Whether Plaintiff entitled to contribution


I have found that the defendants are joint tortfeasors in this case and as such, in law, they commit the same tort.9 Contribution is therefore recoverable, not only from a person who in an actual suit had been held liable by judgment, but it is also recoverable from one who, if sued, would have been held liable: George Wimpey and Co. -v- BOAC.10


Before leaving this matter, there is a point of concern which Mr Radclyffe had raised regarding the course of action taken by counsel for the parties in CC103 of 2000, and who are in effect, the defendants in this case, following the order of this Court of 2nd February 2001. By that order the sum of SBD484,000.00 was not to be released but to be paid into an interest bearing deposit “to be held in the name of Solicitors until an inter parties hearing between the parties when the said order could be varied or new orders made by this Honourable Court.” The evidence shows that Counsel for the parties in that case instead of adhering to the Order of the Court of 2nd February 2001, chose to disburse the funds injuncted by the Court justifying it on the basis of a consent order made on 8th May 2000. No application had been made to the Court for variation of the Order of 2nd February 2001. It might very well be that the earlier consent order provided a good ground for variation of the Court Order of 2nd February 2001, but the variation could only be done by the Court upon application made to it by a party, supported by the necessary evidence, allowing the defendants to draw money from an account subject to the injunction. Regrettably, the defendants felt that they should follow the consent order of 8 May 2000 which would enable them to disburse fund rather than adhering to the Court Order of 2 February 2001. The action of the defendants in this case could well have amounted to contempt of court order. Fortunately for the defendants, I have found that the amount transferred by the plaintiff into the defendants' accounts in this case was not part of the proceeds of the log sales.

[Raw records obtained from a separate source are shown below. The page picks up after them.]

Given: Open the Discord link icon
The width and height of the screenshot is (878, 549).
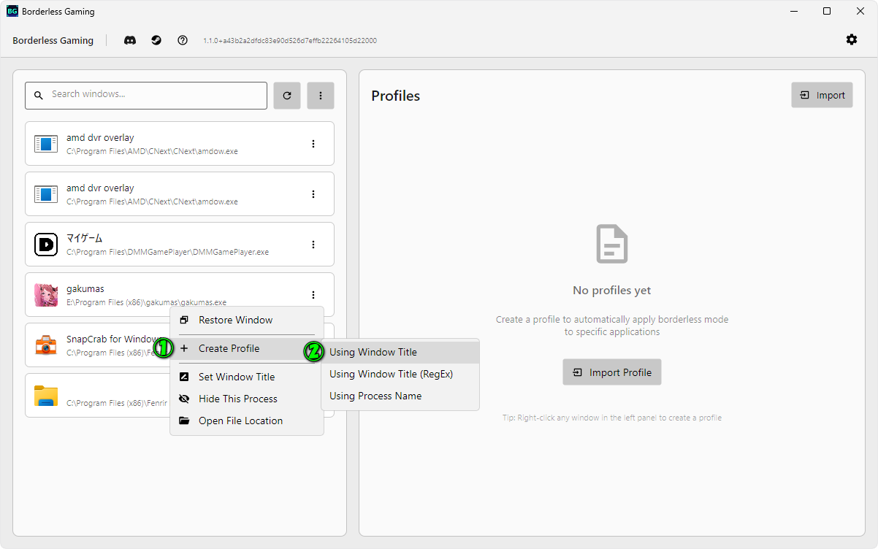Looking at the screenshot, I should coord(130,40).
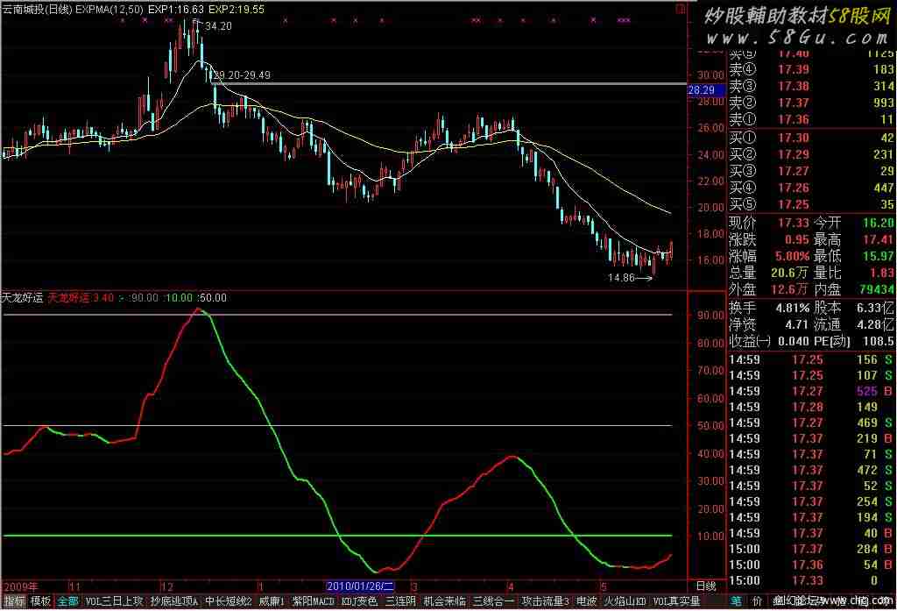The image size is (897, 611).
Task: Open the 日线 period selector
Action: click(705, 586)
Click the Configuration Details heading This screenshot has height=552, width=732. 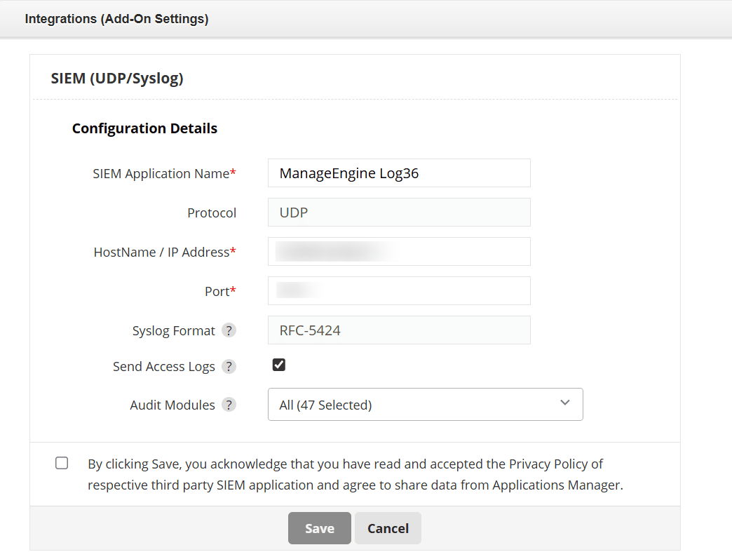tap(144, 128)
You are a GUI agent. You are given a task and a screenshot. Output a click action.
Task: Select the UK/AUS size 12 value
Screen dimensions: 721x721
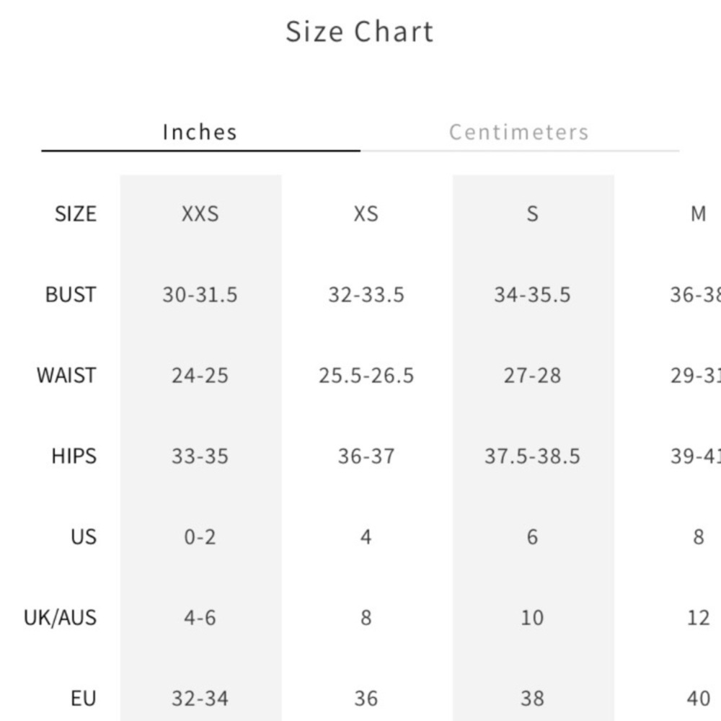pyautogui.click(x=696, y=617)
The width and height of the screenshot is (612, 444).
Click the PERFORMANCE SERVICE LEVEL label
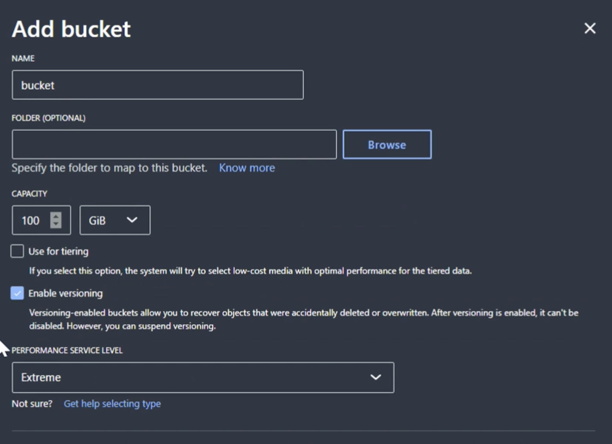[67, 350]
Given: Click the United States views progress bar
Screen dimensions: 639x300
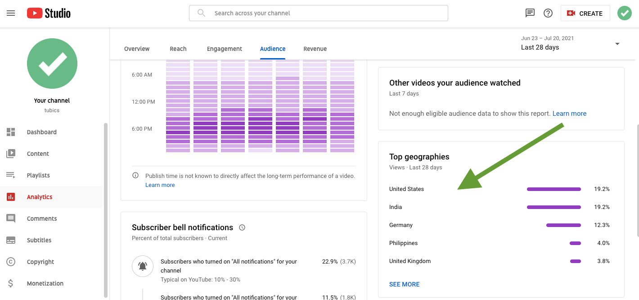Looking at the screenshot, I should pos(554,189).
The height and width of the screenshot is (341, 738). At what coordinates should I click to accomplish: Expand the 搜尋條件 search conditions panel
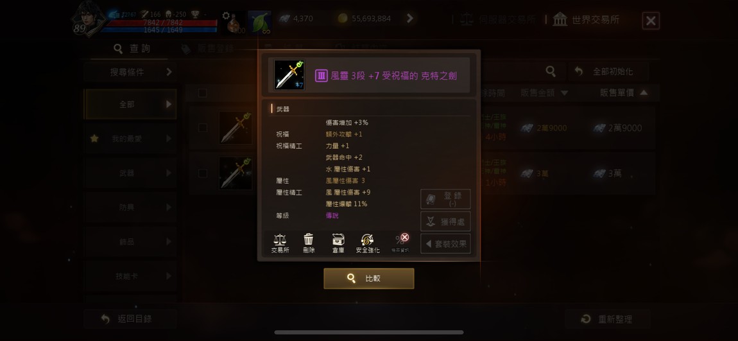coord(130,72)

The defendants in this case are joint tortfeasors and as such the plaintiff is entitled to receive contribution from them. That contribution would properly be apportioned between the defendants on a 50:50 basis.


Judgment for the plaintiff in the sum of $76,232.17.


The question of costs is adjourned.


Sir John Muria
CHIEF JUSTICE


END NOTES


1 This Act applies in Solomon Islands by virtue of Schedule 3 to the Constitution.
2 Ado Corporation Solomons Ltd. v Lagwaeano Sawmilling & Logging Co. & Others (2 February 2001), High Court Civil Case 103/2000.
3 George Wimpey & Co. v. BOAC [1954] 3 ALL ER 661, 664 (HL).
4 Stott v. West Yorkshire Car Co. [1971] 3 WLR 282.
5 George Wimpey & Co. v. BOAC [1954] 3 ALL ER 661 (HL).
6 Stott v. West Yorkshire Car Co. [1971] 3 WLR 282, 286 per Lord Denning MR.
7 Stephen Offei; Law of Torts in the South Pacific, IJALSA, USP, Suva, 1997, 234.
8 Reuben Hulunga v. Wilson Pwaulo (28 August 2001) High Court, Civil Case No. 229/2000.
9 C. D. Baker, Tort (4 ed., Sweet & Maxwell, London, 1986) 142.
10 George Wimpey & Co. v. BOAC [1954] 3 ALL ER 661, 664.